[ТЕКСТ ДОКУМЕНТА]

В центре внимания сегодняшнего обсуждения стоит образ советского офицера. Над этим образом сегодня думают все творческие работники, думают солдаты, думают и сами офицеры. В этом вопросе поле боя Отечественной войны явилось для многих из нас серьезной школой. Война оказала нам услугу зеркала познания самих себя и других. Война явилась лабораторией образа на практических испытаниях, проверкой себя и других на личном опыте. Мы провели сотни экспериментов над собой и над другими на поле боя для того, чтобы понять образ советских людей, то есть понять самих себя, усидчиво приучая себя прежде всего к самоанализу, к самопознанию.
Так как командир прежде всего представитель государства, народа, мозг войск, организатор боя, творец победы, центральный столп в армии, вокруг которого все кружится, как планеты вокруг солнца, человек творческого ума и действия, — его образ многогранен, сложен, как тончайший механизм. Поэтому в литературе он, советский офицер, должен быть показан прежде всего интеллектуальным героем, а не героем перед Сашей и Машей. Любовная история не делает его образ объемным. Нас часто упрекают, почему нет любовной истории. Может быть, уместно ее включать, но ударяться в это нельзя. Мы не можем сказать, что на сегодня нам удалось разрешить этот вопрос, как и не можем сказать, что все мнения, все попытки объединены в единое русло, найден один взгляд. Нет, на сегодняшний день он не найден. Образ советского офицера, его объемность, его полнота продолжают оставаться и на сегодняшний день открытой проблемой.
Я — один из записывающих фронтовиков. На фронте существует разрозненная группа, так называемых, фронтовиков, которые не имеют в кармане билета Союза писателей. Я думаю, что это целая армия нового поколения писателей. Они сейчас не владеют искусством нанизывания концом стального пера художественным словом событий. Кожаным языком воина они пишут то, что видели, чему были свидетелями. Некоторых из них убивают, некоторых калечат, некоторые продолжают жить. Один из моих товарищей, записывающих фронтовиков, Герой Советского Союза Габдуллин, присутствующий здесь. Он исписал около 10 общих тетрадей. Когда кончится война, начнется война на литературном фронте, сейчас ее там нет. То, что вы считали войной, — это маленькие стычки. Может быть, это будет через пять лет, через десять — этого я не знаю. Но знаю, что после войны появятся новые люди, новые писатели. Я и мои товарищи, которые предоставляют свои записи в распоряжение товарищей, выступают перед вами, — мы разведчики этой армии. Нам приказано вести разведку боем, а не наблюдением, не сидением в засаде…
Может быть, это слишком нахально, но разведчикам прощается нахальство.

[/ТЕКСТ ДОКУМЕНТА]

**РАБОЧЕЕ ЗАДАНИЕ 1:**
Ответьте на вопросы по тексту об образе советского офицера.
(а) Чем, согласно тексту, явилось поле боя Отечественной войны для многих?
(б) Каким героем, по мнению автора, следует показывать советского офицера в литературе?
(в) Сколько общих тетрадей исписал Габдуллин?
**РАБОЧЕЕ ЗАДАНИЕ 2:** Подхватите текст об образе советского офицера и продолжите его, начиная после последнего приведенного предложения.

[ИЗВЛЕЧЕННЫЕ ЗАПИСИ]

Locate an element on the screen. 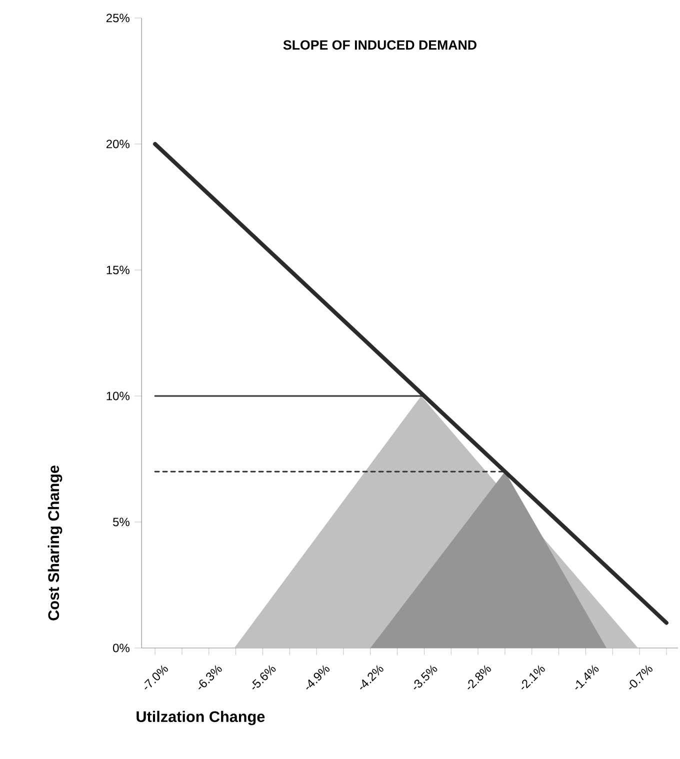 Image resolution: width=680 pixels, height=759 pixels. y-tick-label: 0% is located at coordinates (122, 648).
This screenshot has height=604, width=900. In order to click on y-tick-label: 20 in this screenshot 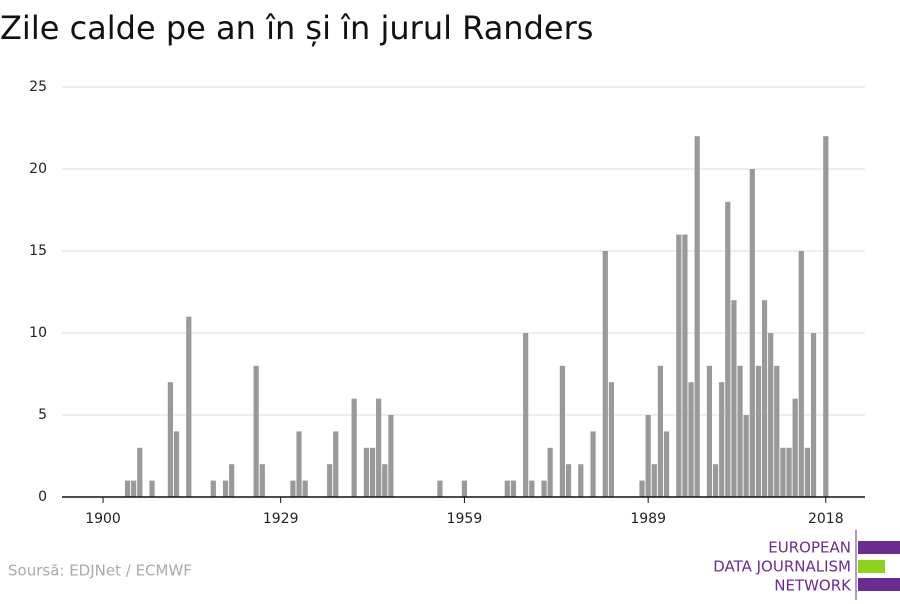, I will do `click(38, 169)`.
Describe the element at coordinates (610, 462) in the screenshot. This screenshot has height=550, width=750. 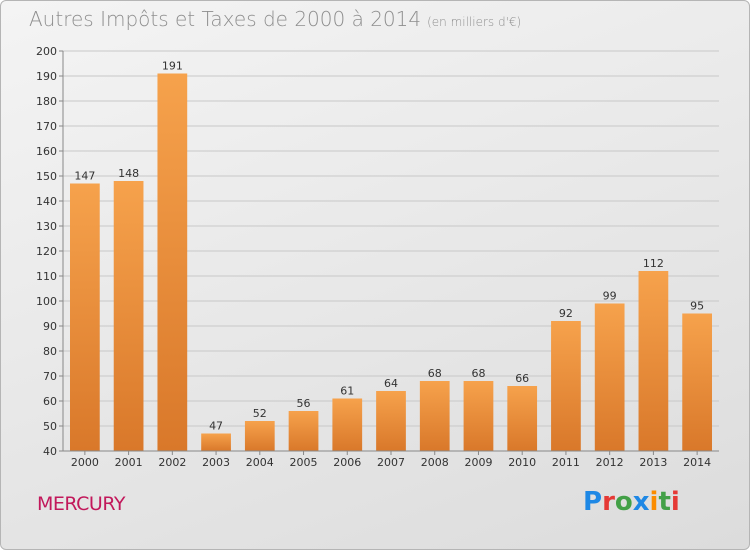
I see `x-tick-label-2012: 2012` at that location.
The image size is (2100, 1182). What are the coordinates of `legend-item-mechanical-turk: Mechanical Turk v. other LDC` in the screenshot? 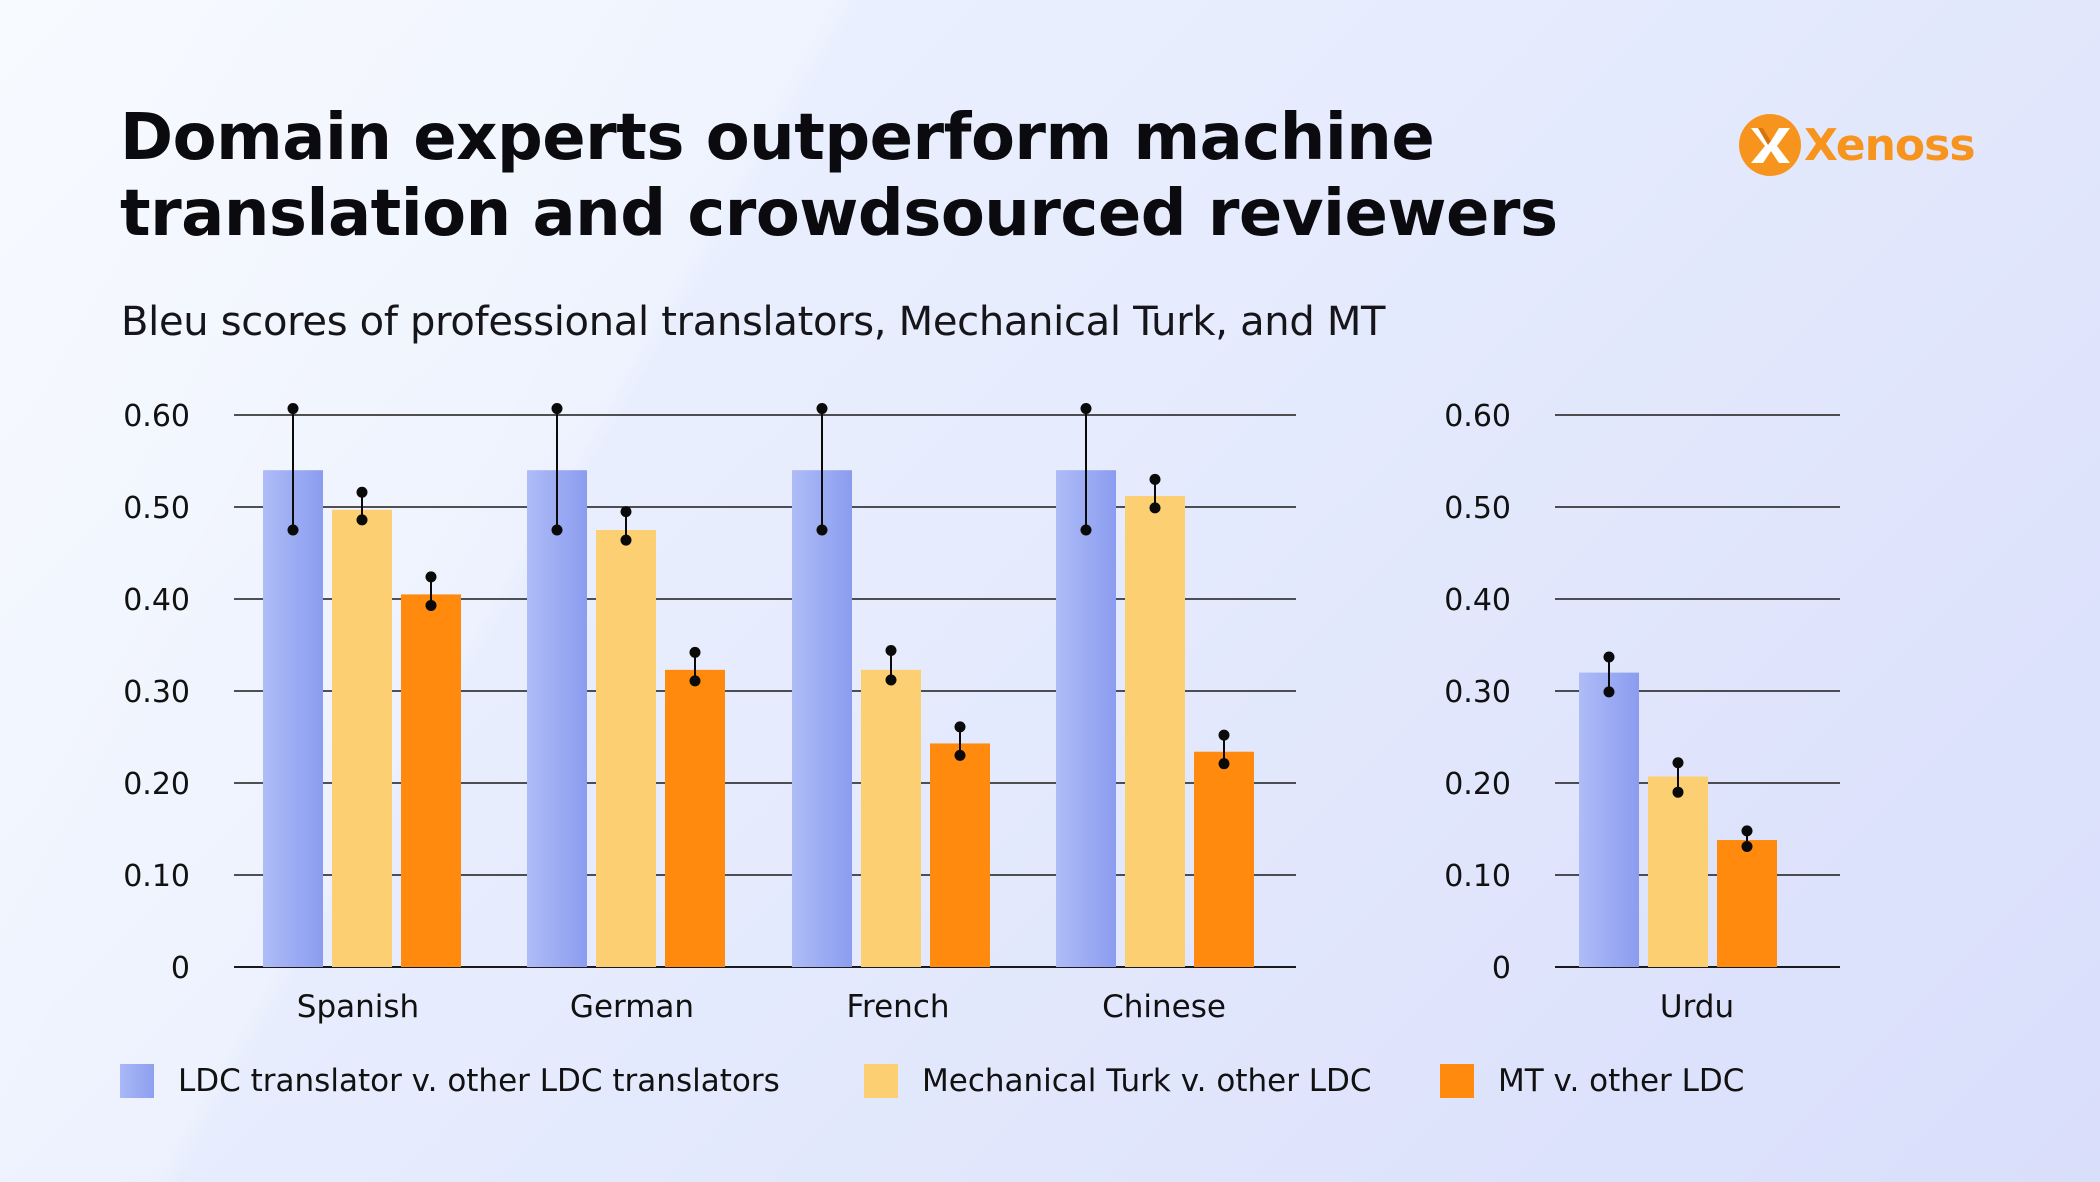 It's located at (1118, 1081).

[/ИЗВЛЕЧЕННЫЕ ЗАПИСИ]

**ПОЛЕ ОТВЕТА 1:**
(а) Серьезной школой.
(б) Прежде всего интеллектуальным героем, а не героем перед Сашей и Машей.
(в) Около 10.

**ПОЛЕ ОТВЕТА 2:**
О чем мы пишем? Мы думаем о себе, о советском офицере, о советском человеке, о войне. Не очень удачно, но все-таки пишем, все-таки думаем. Мы пишем между боями, под диктовку пушек, под диктовку военного быта и службы о результатах личного опыта, личных наблюдений. Стараемся обобщить и сделать выводы из проведенных боев, фронтового быта и службы.
Личный опыт, конечно, великое дело. Он оставляет глубокие извилины в мозгу пережившего, но все же он остается узким опытом, не всеобъемлющим, не всесторонним и не безукоризненным. Утверждать, что нами пишется или мною, в частности, записано все правильно, было бы, конечно, жестокой переоценкой человеческих способностей. Если мне позволите, я прочту вам некоторые отрывки из своей полевой книжки для того, чтобы проверить себя перед друзьями, и чтобы воспользоваться вашей помощью, разобраться в истине правильного толкования, не претендуя на поучение, а в порядке обмена мнениями.
Я не намерен читать какое-то художественное произведение, а намерен говорить по существу темы. Вчера докладчик взял образ офицера совершенно в отрыве. Недавно я имел беседу с одним казахом-писателем, который собирается написать роман под названием «Комиссар». Я задал ему такие вопросы:
— Вы знаете, что такое война?
— Не знаю.
— Вы знаете, что такое бой?
— Не знаю.
— Вы знаете, что такое солдат, командир?
— Не знаю.
— У Вас комиссар не выйдет и не беритесь писать.
В связи с образом офицера не надо упускать из вида те вопросы, без которых офицер не может быть офицером, без которых он не может жить и ему нечего называться офицером. Это — чувство долга. Мы много говорим о долге, у каждого свое понятие о нем.
А теперь я отвечу Дайреджиеву. Я Печорина читал лет 12 тому назад, когда очень плохо владел русским языком. Насколько мне помнится, Печорин это талантливый неудачник, который отгораживался от государства. При чем тут Печорин? Я старшего лейтенанта Момыш-улы не считаю неудачником, не считаю замкнувшимся в себе от государства, я считаю его представителем государства. Я не считаю его неудачником перед народом и государством, перед его солдатами. Наконец, перед немцами, так как он провел несколько удачных боев. Поэтому сопоставление с Печориным неверно. Печоринское время к тому же было одно, а у нас другое.